O governo caiu entretanto, e o processo arrastou-se. Ao que o Observador apurou, o Ministério da Saúde quis esperar pela conclusão dos trabalhos da Comissão Técnica Independente (entretanto nomeada com a tarefa de avaliar o funcionamento do instituto e reformar o INEM) para comunicar formalmente a saída a Sérgio Janeiro. Isto embora a decisão de nomear Luís Cabral já tenha sido tomada há bastante mais tempo.

A decisão de não reconduzir no cargo Sérgio Janeiro é criticada pelos trabalhadores ouvidos pelo Observador. “O Dr. Sérgio Janeiro fez trabalho notável, conseguiu resolver problemas-chave (helicópteros, fez reformas no CODU [Centro de Orientação de Doentes Urgentes], deu passos importantes na área da formação, fez renovação da frota) e foi um homem de consensos. Foi um pacificador”, diz ao Observador o médico Vítor Almeida, que foi convidado para liderar o INEM em julho do ano passado. Chegou a aceitar o convite da ministra da Saúde, mas desistiu alegando falta de meios financeiros e condições para assumir a presidência.

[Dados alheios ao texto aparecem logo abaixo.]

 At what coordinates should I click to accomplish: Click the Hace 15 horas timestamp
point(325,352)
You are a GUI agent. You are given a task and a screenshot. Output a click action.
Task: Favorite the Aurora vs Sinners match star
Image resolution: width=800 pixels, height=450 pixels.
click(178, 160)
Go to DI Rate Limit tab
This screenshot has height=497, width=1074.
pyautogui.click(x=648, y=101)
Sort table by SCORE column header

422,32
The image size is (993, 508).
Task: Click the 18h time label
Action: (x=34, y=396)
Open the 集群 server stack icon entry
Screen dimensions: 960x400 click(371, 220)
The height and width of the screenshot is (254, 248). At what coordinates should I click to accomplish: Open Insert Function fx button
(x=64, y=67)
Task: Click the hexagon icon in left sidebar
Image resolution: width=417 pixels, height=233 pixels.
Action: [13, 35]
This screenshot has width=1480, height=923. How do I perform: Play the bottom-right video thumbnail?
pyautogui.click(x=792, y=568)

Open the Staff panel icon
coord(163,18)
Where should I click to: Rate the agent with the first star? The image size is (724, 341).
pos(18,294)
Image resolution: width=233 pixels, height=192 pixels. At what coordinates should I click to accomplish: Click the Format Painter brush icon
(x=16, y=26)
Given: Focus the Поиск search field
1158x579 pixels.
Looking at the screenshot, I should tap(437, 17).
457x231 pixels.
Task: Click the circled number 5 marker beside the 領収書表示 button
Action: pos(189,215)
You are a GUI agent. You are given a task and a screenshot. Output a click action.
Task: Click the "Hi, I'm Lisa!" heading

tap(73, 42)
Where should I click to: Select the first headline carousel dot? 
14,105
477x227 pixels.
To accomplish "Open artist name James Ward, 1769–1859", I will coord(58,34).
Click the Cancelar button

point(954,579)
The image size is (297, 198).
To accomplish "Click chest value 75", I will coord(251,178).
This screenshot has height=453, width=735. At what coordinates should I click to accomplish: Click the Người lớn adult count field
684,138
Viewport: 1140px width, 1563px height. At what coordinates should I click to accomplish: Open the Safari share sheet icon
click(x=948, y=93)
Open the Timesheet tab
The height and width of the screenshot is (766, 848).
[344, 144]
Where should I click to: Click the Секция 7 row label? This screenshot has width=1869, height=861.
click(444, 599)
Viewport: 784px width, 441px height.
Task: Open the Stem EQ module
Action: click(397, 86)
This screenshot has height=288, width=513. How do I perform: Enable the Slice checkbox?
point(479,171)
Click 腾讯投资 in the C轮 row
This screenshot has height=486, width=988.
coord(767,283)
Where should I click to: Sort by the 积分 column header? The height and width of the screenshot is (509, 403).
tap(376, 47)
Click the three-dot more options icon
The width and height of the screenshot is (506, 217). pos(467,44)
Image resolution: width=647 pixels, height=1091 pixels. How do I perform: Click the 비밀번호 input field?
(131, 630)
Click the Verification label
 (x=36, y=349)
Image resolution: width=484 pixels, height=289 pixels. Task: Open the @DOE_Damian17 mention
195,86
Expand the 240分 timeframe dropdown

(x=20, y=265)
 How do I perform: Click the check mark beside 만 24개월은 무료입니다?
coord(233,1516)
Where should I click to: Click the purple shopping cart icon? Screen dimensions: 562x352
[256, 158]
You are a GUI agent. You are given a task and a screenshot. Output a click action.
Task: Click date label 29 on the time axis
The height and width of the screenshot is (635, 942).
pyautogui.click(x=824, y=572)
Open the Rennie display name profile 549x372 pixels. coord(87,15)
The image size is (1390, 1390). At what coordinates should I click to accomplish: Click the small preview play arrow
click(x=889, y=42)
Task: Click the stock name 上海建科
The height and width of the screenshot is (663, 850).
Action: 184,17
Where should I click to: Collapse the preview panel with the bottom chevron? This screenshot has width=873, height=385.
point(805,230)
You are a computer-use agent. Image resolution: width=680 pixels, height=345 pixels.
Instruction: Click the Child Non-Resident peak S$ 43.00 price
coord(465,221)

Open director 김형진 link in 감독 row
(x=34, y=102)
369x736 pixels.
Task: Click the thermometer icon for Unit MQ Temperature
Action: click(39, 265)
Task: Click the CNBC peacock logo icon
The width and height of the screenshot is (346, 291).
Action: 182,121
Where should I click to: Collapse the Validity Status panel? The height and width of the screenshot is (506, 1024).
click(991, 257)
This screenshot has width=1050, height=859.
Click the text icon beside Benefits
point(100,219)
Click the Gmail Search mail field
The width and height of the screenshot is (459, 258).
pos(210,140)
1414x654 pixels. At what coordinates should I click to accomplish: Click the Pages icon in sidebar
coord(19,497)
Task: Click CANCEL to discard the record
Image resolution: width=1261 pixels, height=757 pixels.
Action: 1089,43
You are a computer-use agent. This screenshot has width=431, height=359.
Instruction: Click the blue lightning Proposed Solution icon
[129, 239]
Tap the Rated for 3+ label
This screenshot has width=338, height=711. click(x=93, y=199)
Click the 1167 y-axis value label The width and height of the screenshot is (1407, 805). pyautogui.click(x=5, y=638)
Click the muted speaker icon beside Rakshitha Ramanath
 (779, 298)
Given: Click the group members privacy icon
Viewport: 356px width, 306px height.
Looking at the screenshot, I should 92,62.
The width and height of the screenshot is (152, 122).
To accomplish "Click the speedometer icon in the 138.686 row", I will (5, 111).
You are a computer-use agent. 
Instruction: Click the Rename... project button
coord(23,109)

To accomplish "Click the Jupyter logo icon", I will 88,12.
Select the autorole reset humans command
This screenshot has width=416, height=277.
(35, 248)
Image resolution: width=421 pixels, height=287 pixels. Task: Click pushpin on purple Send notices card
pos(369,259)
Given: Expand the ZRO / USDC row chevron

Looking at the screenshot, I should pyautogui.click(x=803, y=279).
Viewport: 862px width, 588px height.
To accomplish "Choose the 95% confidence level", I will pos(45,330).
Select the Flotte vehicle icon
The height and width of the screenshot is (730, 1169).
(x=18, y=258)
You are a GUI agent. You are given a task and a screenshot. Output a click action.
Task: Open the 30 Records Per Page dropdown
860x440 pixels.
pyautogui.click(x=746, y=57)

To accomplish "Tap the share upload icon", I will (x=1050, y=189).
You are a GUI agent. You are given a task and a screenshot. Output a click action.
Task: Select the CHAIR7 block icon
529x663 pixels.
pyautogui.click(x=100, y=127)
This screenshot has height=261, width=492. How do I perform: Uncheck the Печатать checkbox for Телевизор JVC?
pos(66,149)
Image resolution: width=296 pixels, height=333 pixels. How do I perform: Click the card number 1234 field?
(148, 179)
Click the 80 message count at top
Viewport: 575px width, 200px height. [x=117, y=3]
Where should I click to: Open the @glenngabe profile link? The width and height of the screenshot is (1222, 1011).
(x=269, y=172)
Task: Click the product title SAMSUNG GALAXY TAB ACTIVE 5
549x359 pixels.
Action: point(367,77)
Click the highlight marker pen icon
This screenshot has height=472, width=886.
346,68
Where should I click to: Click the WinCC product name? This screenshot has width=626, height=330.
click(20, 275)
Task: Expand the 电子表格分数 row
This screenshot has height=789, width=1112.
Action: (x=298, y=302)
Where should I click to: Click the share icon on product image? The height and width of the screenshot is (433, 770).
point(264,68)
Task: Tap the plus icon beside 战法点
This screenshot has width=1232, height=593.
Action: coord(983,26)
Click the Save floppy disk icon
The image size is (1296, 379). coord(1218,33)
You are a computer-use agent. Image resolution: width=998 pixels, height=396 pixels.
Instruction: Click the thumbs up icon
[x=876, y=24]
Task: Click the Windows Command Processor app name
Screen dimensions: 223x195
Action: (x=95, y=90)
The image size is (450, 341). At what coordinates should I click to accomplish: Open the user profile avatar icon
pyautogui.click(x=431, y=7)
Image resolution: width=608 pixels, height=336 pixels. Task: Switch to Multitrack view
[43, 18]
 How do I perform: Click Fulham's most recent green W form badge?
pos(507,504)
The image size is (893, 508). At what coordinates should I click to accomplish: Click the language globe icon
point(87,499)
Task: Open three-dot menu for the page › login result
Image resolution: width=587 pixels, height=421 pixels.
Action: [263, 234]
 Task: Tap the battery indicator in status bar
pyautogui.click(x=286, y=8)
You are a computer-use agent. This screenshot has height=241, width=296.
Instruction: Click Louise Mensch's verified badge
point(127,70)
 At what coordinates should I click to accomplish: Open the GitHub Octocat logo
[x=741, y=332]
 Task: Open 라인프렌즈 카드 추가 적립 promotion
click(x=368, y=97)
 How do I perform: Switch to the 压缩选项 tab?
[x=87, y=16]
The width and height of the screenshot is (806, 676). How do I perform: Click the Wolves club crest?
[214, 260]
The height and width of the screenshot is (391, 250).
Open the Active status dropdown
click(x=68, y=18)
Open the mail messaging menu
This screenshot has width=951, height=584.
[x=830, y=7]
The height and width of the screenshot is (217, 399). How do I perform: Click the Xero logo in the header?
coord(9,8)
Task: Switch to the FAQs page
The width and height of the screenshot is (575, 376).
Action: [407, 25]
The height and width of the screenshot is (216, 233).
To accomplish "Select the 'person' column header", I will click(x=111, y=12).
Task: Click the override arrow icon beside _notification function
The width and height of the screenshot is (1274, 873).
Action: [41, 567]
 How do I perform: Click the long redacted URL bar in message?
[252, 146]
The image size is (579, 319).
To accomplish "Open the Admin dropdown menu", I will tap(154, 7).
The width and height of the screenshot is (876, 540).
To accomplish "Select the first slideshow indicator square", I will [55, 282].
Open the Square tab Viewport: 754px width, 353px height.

O médico, que trabalha no INEM, diz que o instituto está agora “numa fase de estabilidade”, e que não é desejável uma mudança de liderança nesta altura. “Não podemos andar constantemente em mudanças. Esta mudança preocupa-me e deve preocupar os portugueses. Estando o INEM numa fase de estabilização, com reforço de meios e com problemas-chave praticamente resolvidos, surpreende-me esta mudança de rumo, que me deixa apreensivo e que deve deixar os portugueses apreensivos”, refere Vítor Almeida, recusando tecer mais comentários acerca do colega Luís Cabral. O médico adianta que já foi chamado pela Comissão Parlamentar de Inquérito ao INEM, que deverá iniciar os trabalhos nas próximas semanas, e que responderá a todas as perguntas na Assembleia da República.

Já o presidente do STEPH também critica a mudança na liderança do INEM. “Era sensato apostar na continuidade. O INEM apresenta uma melhoria no tempo de atendimento, melhoria na redução do número de ambulâncias paradas por falta de técnicos, o INEM conseguiu contratar mais técnicos. E por isso é de todo desajustada esta alteração, sobretudo quando estamos a poucos dias de conhecer o relatório da CTI que vai propor a refundação do INEM”, refere Rui Lázaro.

O sindicato que representa os técnicos de emergência pré-hospitalar enviou uma carta ao primeiro-ministro, Luís Montenegro, na passada segunda-feira, e à qual o Observador teve acesso, em que sublinha que a nomeação de Luís Cabral “suscita muitas e legítimas preocupações entre os profissionais do setor” e alerta que a escolha pode representar um “retrocesso” no INEM.

“Temos a certeza de que esta decisão pode representar um retrocesso no caminho de cooperação e modernização que vinha sendo trilhado, colocando em causa o espírito de confiança e estabilidade que tem sido cuidadosamente construído”, refere a missiva. Assim, o STEPH “apela” a Luís Montenegro “que reavalie esta eventual nomeação, garantindo que a escolha para a presidência do INEM seja orientada pelos princípios da competência, da continuidade e do interesse público”. Ao Observador, Rui Lázaro diz que, para já, não está prevista nenhuma forma organizada de protesto mas não descarta que tal possa vir a acontecer. Aliás, na carta, o STEPH pede ao primeiro-ministro que reavalie a nomeação “de forma que não venham a ser colocadas em causa as boas condições que nos trem permitido trabalhar em soluções com o governo”.

Esta sexta-feira de manhã, a ministra da Saúde disse aos jornalistas em Matosinhos que o Ministério está “muito grato” a Sérgio Janeiro, “por ter abraçado esta missão num período tão difícil depois da demissão do anterior presidente do INEM”. Recusando confirmar que Luís Cabral é o escolhido, Ana Paula Martins afirmou que o Governo irá “anunciar, em tempo oportuno”, a decisão que foi tomada. Quanto a Sérgio Janeiro, a ministra garantiu que não há qualquer ressentimento na saída. “Pelo contrário, de maneira nenhuma”, afirmou: “Esperamos poder contar com o Dr. Sérgio Janeiro para outros projetos na área de saúde.”

O Observador tentou contactar Luís Cabral no âmbito deste artigo, mas não obteve resposta.